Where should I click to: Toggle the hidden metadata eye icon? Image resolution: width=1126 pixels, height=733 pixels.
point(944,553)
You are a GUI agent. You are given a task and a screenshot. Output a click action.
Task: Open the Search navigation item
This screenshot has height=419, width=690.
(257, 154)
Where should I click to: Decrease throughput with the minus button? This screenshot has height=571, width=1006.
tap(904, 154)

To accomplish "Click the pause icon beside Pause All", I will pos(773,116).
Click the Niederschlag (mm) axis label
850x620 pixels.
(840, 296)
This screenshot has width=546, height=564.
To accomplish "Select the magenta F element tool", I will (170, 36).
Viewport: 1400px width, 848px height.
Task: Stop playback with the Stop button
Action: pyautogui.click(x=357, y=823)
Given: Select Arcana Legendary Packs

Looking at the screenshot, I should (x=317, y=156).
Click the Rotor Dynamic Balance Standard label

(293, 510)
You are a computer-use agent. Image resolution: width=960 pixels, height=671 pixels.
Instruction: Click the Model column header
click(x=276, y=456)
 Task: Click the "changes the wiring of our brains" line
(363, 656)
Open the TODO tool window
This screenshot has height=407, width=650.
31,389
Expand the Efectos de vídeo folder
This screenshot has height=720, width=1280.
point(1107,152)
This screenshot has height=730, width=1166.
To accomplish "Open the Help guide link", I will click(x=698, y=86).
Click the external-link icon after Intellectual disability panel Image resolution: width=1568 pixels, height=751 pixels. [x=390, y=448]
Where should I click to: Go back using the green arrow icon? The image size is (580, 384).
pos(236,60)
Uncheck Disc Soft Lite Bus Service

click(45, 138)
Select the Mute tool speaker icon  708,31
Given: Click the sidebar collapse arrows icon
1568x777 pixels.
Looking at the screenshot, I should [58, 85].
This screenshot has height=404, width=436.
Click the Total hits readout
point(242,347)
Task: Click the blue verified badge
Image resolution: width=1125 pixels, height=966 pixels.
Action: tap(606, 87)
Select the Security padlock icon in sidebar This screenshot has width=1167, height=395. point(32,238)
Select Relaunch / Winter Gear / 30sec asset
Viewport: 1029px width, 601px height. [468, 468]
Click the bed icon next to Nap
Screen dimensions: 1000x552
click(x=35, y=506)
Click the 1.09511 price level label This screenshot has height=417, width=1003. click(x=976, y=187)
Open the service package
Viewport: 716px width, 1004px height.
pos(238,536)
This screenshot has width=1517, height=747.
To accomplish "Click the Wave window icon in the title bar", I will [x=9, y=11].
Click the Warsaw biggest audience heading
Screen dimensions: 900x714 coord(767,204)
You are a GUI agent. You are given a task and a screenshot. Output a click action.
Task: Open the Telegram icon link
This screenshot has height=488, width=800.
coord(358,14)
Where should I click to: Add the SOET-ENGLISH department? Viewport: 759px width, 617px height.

[ACTIVITY]:
Using the data above, output each line exactly.

[REPLY]:
Where should I click to: Toggle the hidden metadata eye icon? Image resolution: width=1126 pixels, height=733 pixels.
point(944,553)
You are a GUI agent. You are given a task and a screenshot. Output a click action.
Task: Open the Search navigation item
This screenshot has height=419, width=690.
(257, 154)
Where should I click to: Decrease throughput with the minus button? This screenshot has height=571, width=1006.
tap(904, 154)

To accomplish "Click the pause icon beside Pause All", I will pos(773,116).
Click the Niederschlag (mm) axis label
850x620 pixels.
(840, 296)
This screenshot has width=546, height=564.
To accomplish "Select the magenta F element tool", I will (170, 36).
Viewport: 1400px width, 848px height.
Task: Stop playback with the Stop button
Action: pyautogui.click(x=357, y=823)
Given: Select Arcana Legendary Packs

Looking at the screenshot, I should (x=317, y=156).
Click the Rotor Dynamic Balance Standard label

(293, 510)
You are a computer-use agent. Image resolution: width=960 pixels, height=671 pixels.
Instruction: Click the Model column header
click(x=276, y=456)
 Task: Click the "changes the wiring of our brains" line
(363, 656)
Open the TODO tool window
This screenshot has height=407, width=650.
31,389
Expand the Efectos de vídeo folder
This screenshot has height=720, width=1280.
point(1107,152)
This screenshot has height=730, width=1166.
To accomplish "Open the Help guide link", I will click(x=698, y=86).
Click the external-link icon after Intellectual disability panel Image resolution: width=1568 pixels, height=751 pixels. [x=390, y=448]
Where should I click to: Go back using the green arrow icon? The image size is (580, 384).
pos(236,60)
Uncheck Disc Soft Lite Bus Service

click(45, 138)
Select the Mute tool speaker icon  708,31
Given: Click the sidebar collapse arrows icon
1568x777 pixels.
Looking at the screenshot, I should [58, 85].
This screenshot has height=404, width=436.
Click the Total hits readout
point(242,347)
Task: Click the blue verified badge
Image resolution: width=1125 pixels, height=966 pixels.
Action: tap(606, 87)
Select the Security padlock icon in sidebar This screenshot has width=1167, height=395. point(32,238)
Select Relaunch / Winter Gear / 30sec asset
Viewport: 1029px width, 601px height. [468, 468]
Click the bed icon next to Nap
Screen dimensions: 1000x552
click(x=35, y=506)
Click the 1.09511 price level label This screenshot has height=417, width=1003. click(x=976, y=187)
Open the service package
Viewport: 716px width, 1004px height.
pos(238,536)
This screenshot has width=1517, height=747.
To accomplish "Click the Wave window icon in the title bar", I will [x=9, y=11].
Click the Warsaw biggest audience heading
Screen dimensions: 900x714 coord(767,204)
You are a GUI agent. You are given a task and a screenshot. Output a click action.
Task: Open the Telegram icon link
This screenshot has height=488, width=800.
coord(358,14)
Where should I click to: Add the SOET-ENGLISH department? Viewport: 759px width, 617px height.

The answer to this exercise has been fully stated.